Kita tahu, ujung dari perang dagang adalah proses depresiasi nilai tukar uang sebuah negara. So, kebijakan sanering pada waktu itu adalah usaha perlawanan ekonomi dalam bentuk “penyehatan uang” yang ditempuh untuk mencegah inflasi semakin tinggi, mengendalikan harga, meningkatkan nilai mata uang, dan memungut keuntungan tersembunyi dari perdagangan.
Makin ke sini, uang memang bergerak tragis, tidak tak terbatas; tidak tak terpikirkan. Ia yang di abad lalu hanya alat pemindahan kekayaan bagi kolonialisme, kini makin rigid sebagai alat dominasi, penetrasi sekaligus takdir sebuah negara.

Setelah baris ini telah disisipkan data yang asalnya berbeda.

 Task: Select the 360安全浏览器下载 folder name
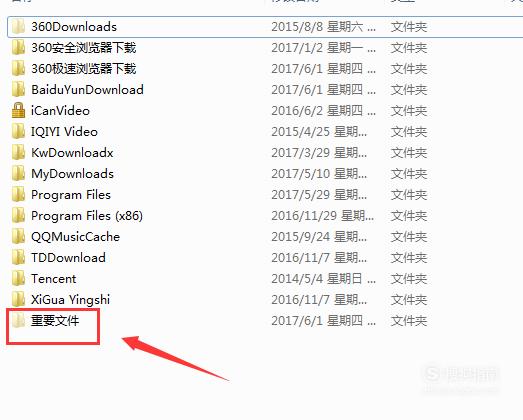(x=84, y=48)
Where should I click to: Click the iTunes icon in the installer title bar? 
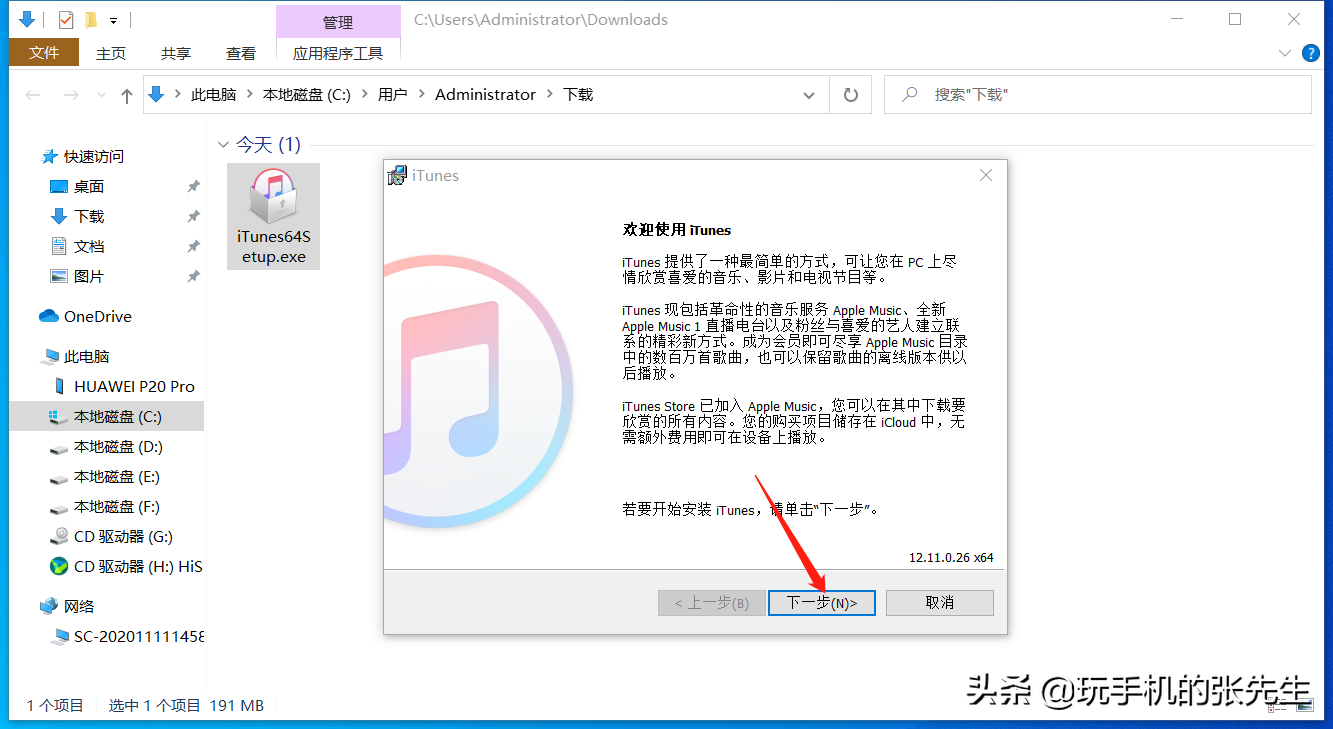396,175
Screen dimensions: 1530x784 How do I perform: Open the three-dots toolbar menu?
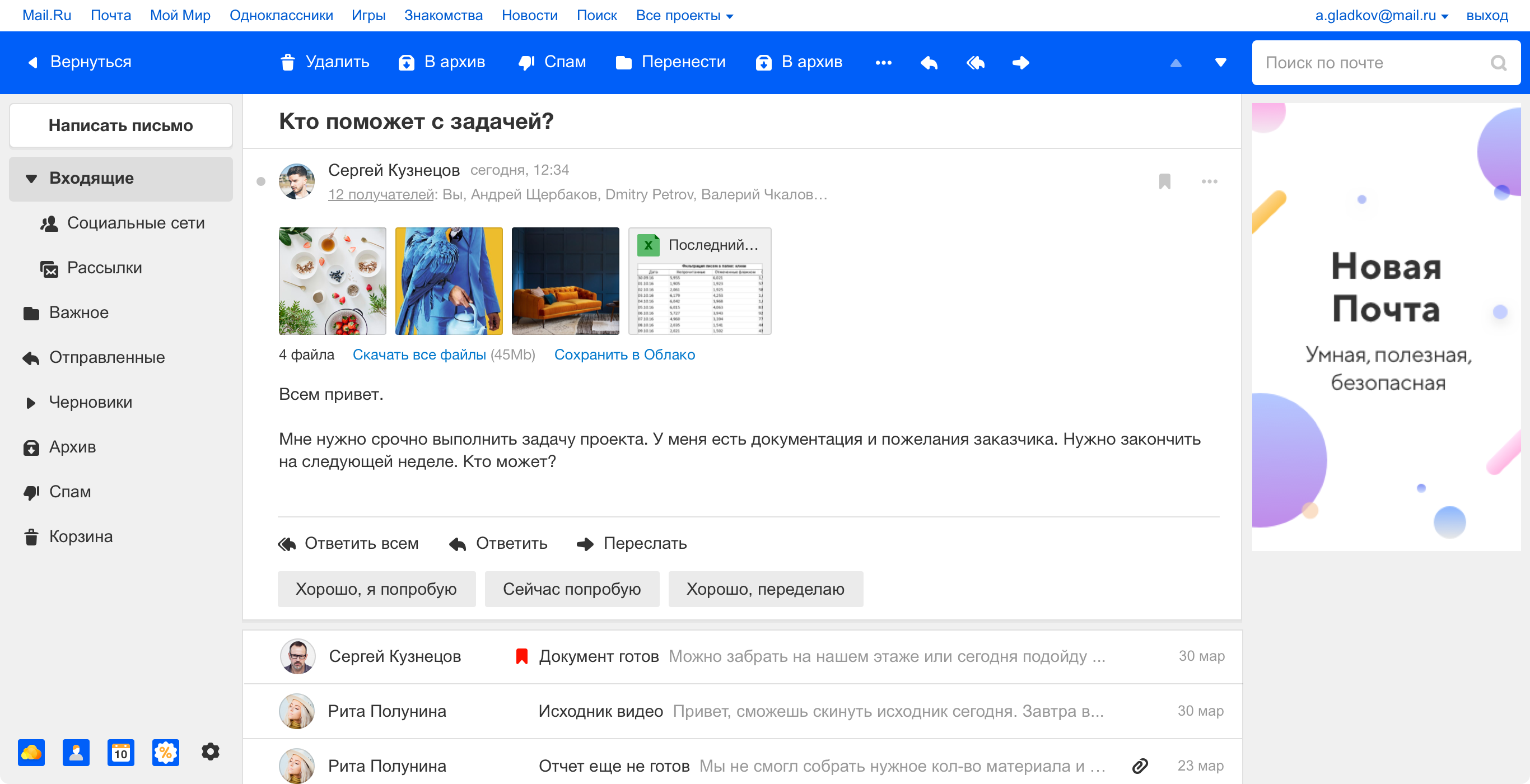point(883,62)
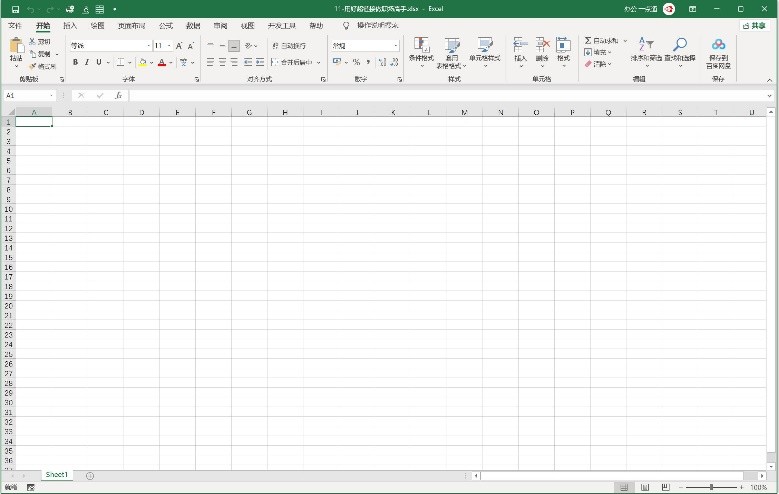Toggle Bold formatting
Screen dimensions: 779x494
coord(75,62)
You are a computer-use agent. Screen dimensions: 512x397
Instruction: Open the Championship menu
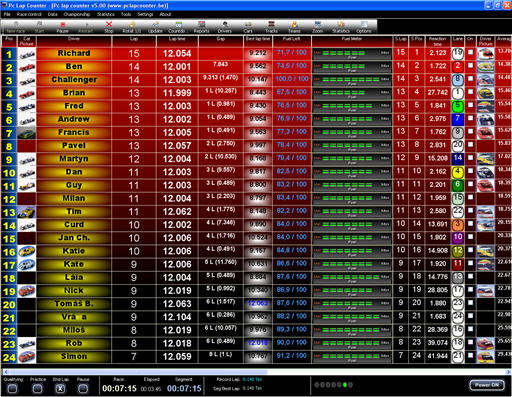(77, 14)
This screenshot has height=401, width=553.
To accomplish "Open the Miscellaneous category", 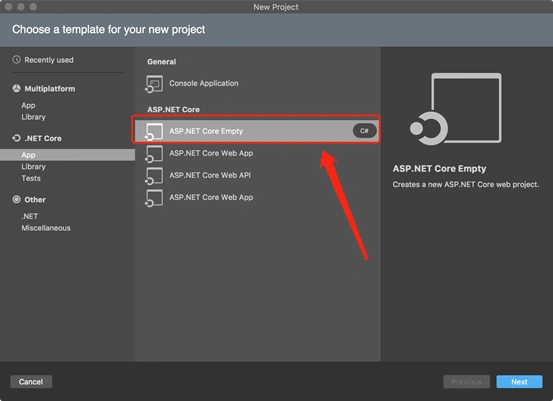I will (x=46, y=228).
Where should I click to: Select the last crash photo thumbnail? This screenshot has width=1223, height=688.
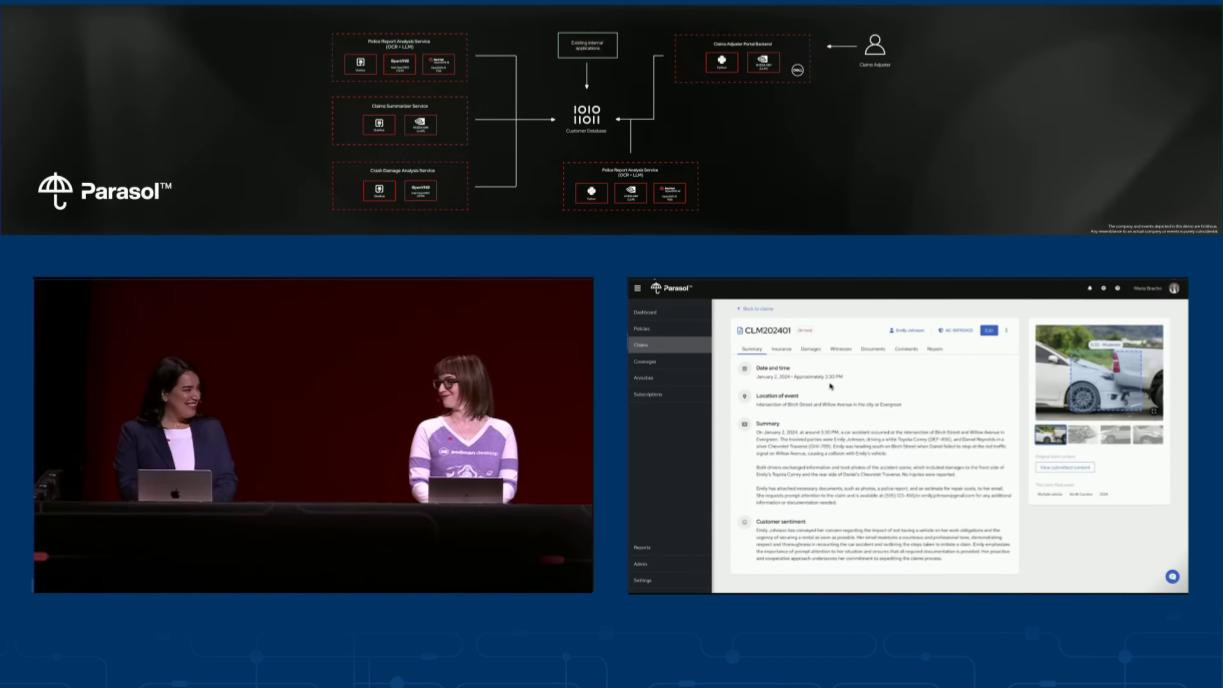(x=1148, y=434)

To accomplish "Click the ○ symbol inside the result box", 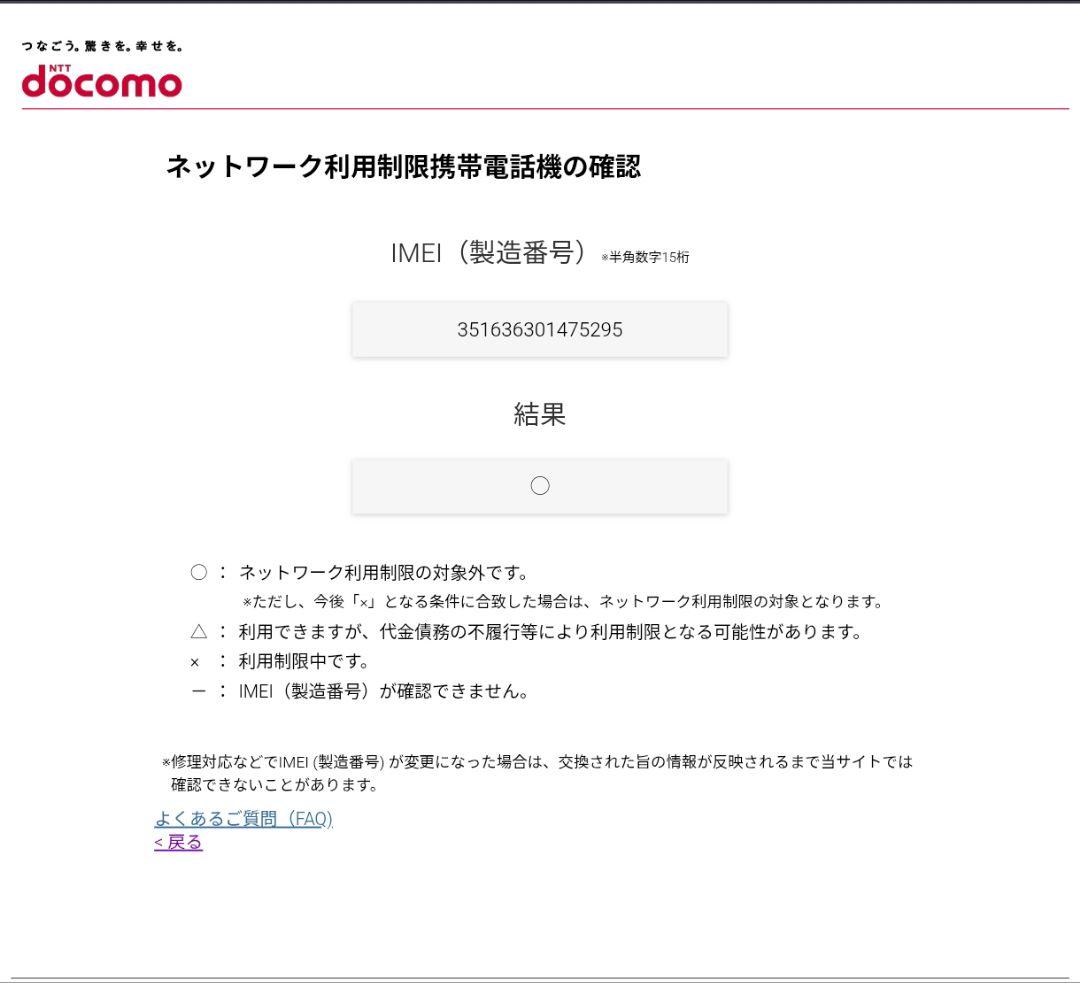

Sejarah uang adalah sejarah peradaban dan penundukan. Karenanya, uang merupakan benda bersejarah dan cerminan keadaan dari suatu negara. Desain mata uang yang diterbitkan ada beberapa macam tema yang terkenal dan langka. Mata uang dengan tema tersebut, merupakan kenangan terhadap suatu peristiwa yang menarik.
Di masa awal kemerdekaan, uang merupakan alat/penanda kemerdekaan, petanda untuk mewujudkan persatuan dan kesatuan, penanda kemajuan sehingga desain Oeang Repoeblik Indonesia (ORI) terpasang gambar wajah tokoh Proklamator Kemerdekaan Indonesia sejak revolusi hingga sekarang.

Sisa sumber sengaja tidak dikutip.